Вот что, по-моему, главное...

– Потом, конечно, ничего не скажешь, – радоваться будем! Лишь бы вот осилить все! – Алеша Губатый озабоченно задымил цигаркой.

– В том-то и соль вся – чтоб осилить. А потом – потом, конечно, – имея свою греблю – хорошо будет!

– Осилим! – Хоня разлегся на горке песку, потянулся.

Щурясь от солнца, сказал весело: – Это только начинать страшно! – На измазанном торфом лице1 зубы блеснули ослепительно ярко.

– Все выполним, если людей сорганизуем! Надо, Миканор Даметович, записать всех, которые не явились, и, таскать, заставить в обязательном порядке!

– Это правильно! – пробубнил Прокоп Лесун. – Чтоб все работали!

Миканор пообещал, что сегодня же с Грибком, как с членом сельсовета, обязательно обойдет людей, которые не вышли на работу, и узнает, почему их не было, и если надо будет – передаст фамилии в сельсовет.

– Как это в других деревнях в коммуны вступили! – подумал вслух Хоня, все еще щурившийся на солнце. – И трудятся, и живут вместе, дружно, не грызут один другого!

– Всякое, видно, и там, Харитонко, бывает, – сказал Зайчик. – Разве там не люди?

– Люди-то люди. Да в чем-то, может, и не такие...

– Там, та-скать, как семья, которая дружно живет! – начал пояснять Андрей Рудой. – Все, следовательно, как братья, дружные!..

Миканор перебил его:

– Там главное – не секрет – честно работают и честно живут друг с другом. На сознательности всё!

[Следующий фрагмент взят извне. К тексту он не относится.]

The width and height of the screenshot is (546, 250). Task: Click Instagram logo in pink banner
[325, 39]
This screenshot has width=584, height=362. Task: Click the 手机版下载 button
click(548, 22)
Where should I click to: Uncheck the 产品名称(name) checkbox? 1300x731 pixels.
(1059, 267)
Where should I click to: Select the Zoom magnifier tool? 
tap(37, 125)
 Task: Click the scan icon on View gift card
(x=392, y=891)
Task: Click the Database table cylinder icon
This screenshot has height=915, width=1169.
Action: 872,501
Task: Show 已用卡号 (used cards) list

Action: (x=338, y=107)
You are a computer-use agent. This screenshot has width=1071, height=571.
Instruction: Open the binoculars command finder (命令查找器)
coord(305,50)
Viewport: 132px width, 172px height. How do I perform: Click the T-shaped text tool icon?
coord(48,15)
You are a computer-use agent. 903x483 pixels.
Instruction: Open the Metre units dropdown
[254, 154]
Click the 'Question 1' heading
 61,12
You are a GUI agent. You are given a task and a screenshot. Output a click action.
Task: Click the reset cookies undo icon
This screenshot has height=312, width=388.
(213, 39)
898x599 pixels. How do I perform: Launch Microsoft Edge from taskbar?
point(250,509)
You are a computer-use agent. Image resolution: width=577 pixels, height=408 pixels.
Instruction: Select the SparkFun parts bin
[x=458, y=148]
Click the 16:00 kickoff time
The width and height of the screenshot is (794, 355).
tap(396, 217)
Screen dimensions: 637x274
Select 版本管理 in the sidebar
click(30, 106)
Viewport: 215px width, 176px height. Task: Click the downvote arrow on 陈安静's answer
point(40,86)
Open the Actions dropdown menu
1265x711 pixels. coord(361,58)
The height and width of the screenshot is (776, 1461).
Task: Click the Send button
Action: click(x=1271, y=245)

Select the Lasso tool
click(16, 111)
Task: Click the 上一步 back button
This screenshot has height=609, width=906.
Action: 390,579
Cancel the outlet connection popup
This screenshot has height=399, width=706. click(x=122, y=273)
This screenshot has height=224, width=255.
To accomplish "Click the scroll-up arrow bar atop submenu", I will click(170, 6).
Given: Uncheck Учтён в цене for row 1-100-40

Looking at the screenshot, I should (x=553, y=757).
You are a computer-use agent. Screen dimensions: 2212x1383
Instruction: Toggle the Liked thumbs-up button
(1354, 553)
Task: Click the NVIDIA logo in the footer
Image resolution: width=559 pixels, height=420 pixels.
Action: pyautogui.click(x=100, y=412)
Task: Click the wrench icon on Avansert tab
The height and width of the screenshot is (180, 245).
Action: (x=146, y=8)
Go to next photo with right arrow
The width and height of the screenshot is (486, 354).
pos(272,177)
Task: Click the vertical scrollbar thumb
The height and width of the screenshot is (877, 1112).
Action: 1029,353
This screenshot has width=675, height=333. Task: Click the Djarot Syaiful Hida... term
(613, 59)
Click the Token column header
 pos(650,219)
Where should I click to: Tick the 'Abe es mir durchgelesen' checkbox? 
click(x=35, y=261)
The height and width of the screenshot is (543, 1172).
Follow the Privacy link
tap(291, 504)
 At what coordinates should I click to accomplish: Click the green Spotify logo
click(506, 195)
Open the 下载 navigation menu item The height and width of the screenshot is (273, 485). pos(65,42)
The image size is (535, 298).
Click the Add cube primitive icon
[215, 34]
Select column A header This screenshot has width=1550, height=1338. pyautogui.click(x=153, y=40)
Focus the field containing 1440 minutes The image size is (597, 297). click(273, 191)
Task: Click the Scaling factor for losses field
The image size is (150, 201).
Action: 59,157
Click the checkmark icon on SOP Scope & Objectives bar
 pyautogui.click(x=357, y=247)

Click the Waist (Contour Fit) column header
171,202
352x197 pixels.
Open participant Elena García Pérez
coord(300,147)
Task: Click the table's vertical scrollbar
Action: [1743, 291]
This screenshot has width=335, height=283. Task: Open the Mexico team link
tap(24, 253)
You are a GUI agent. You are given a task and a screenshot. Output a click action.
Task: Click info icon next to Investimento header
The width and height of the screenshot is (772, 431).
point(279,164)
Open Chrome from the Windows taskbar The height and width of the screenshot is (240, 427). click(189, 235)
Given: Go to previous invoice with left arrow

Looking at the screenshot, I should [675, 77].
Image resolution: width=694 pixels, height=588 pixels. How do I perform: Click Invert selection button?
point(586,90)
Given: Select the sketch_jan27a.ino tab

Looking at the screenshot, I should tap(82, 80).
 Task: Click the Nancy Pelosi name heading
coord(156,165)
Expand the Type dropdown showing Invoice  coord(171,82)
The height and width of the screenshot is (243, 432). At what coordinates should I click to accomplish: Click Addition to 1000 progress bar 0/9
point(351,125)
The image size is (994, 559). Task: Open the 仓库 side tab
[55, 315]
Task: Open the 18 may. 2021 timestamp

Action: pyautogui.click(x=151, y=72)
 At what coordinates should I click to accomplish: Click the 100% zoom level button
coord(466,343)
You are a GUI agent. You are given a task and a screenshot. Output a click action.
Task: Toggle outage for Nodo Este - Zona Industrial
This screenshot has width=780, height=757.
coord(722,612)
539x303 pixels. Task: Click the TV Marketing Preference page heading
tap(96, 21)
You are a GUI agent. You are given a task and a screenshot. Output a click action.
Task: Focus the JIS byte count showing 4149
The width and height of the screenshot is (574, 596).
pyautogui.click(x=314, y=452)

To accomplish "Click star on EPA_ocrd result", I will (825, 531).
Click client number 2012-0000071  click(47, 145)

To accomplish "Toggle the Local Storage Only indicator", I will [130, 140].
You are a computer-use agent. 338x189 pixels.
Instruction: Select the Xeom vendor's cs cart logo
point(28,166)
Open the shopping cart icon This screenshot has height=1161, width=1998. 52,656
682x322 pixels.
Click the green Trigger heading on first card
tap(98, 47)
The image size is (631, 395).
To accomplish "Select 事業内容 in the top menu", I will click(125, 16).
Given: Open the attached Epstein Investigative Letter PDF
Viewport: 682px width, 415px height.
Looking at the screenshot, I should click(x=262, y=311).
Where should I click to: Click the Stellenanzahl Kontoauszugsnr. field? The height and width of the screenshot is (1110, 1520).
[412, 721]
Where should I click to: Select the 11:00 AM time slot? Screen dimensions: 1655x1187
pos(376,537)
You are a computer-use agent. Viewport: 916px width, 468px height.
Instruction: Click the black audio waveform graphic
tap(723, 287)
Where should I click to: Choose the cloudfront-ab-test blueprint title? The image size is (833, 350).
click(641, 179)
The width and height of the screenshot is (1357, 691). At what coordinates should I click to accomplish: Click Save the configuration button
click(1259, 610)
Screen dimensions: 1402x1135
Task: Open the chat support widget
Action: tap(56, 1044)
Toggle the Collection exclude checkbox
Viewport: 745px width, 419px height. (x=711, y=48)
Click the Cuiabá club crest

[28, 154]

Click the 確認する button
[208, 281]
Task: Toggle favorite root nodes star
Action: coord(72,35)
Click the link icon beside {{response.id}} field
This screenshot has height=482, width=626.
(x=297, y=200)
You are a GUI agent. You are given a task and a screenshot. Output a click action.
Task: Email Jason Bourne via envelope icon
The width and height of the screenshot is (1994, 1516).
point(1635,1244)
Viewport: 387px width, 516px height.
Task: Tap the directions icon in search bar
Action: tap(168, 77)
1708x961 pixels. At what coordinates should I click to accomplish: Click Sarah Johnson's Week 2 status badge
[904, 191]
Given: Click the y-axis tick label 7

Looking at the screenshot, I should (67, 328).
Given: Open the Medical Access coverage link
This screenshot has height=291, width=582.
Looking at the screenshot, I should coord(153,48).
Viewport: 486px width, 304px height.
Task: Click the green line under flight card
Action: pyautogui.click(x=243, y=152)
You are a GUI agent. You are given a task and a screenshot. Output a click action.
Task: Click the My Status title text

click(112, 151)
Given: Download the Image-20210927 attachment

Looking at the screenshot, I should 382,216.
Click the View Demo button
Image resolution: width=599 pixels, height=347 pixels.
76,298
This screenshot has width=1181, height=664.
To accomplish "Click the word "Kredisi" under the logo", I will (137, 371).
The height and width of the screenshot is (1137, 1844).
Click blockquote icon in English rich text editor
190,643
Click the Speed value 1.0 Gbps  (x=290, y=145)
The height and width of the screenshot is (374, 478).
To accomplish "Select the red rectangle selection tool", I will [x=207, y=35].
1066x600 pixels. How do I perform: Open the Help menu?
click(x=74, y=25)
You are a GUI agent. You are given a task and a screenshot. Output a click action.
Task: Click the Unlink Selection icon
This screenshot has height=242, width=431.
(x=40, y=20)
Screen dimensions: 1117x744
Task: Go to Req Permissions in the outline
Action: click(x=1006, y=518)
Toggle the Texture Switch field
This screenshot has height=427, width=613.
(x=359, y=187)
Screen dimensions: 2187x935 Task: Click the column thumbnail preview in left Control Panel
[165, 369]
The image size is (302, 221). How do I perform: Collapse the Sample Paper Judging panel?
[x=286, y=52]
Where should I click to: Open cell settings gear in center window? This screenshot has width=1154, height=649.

– Я ж и говорю – как дружная семья! – Андрей, державший папиросу деликатно, кончиками пальцев, картинно, тоненькой струйкой выпустил дымок из ноздрей, сказал философски-поучительно: – В болоте, среди лесов пропадаем. Та-скать, как звери какие. Вот и дикость оттого, следовательно!..

– Это правда, грец его, как волки живем. Только и разницы – что у волка берлога...

– А у тебя – хоромы?

– Горе все людское, нехватки, – вздохнул Грибок. – С горя люди кривят душой один перед другим, съесть один другого готовы...

– А по-моему, от тесноты все! – Чувствовалось, что Хоня убежден в этом до конца. – Куда ни кинься – лес, песок, болота. Развернуться, дохнуть негде!

– Житуха, мать его...

– Житуха-то оно конечно, да и сами – виноваты!

Курили, молча думали каждый о своем, кое-кто дремал.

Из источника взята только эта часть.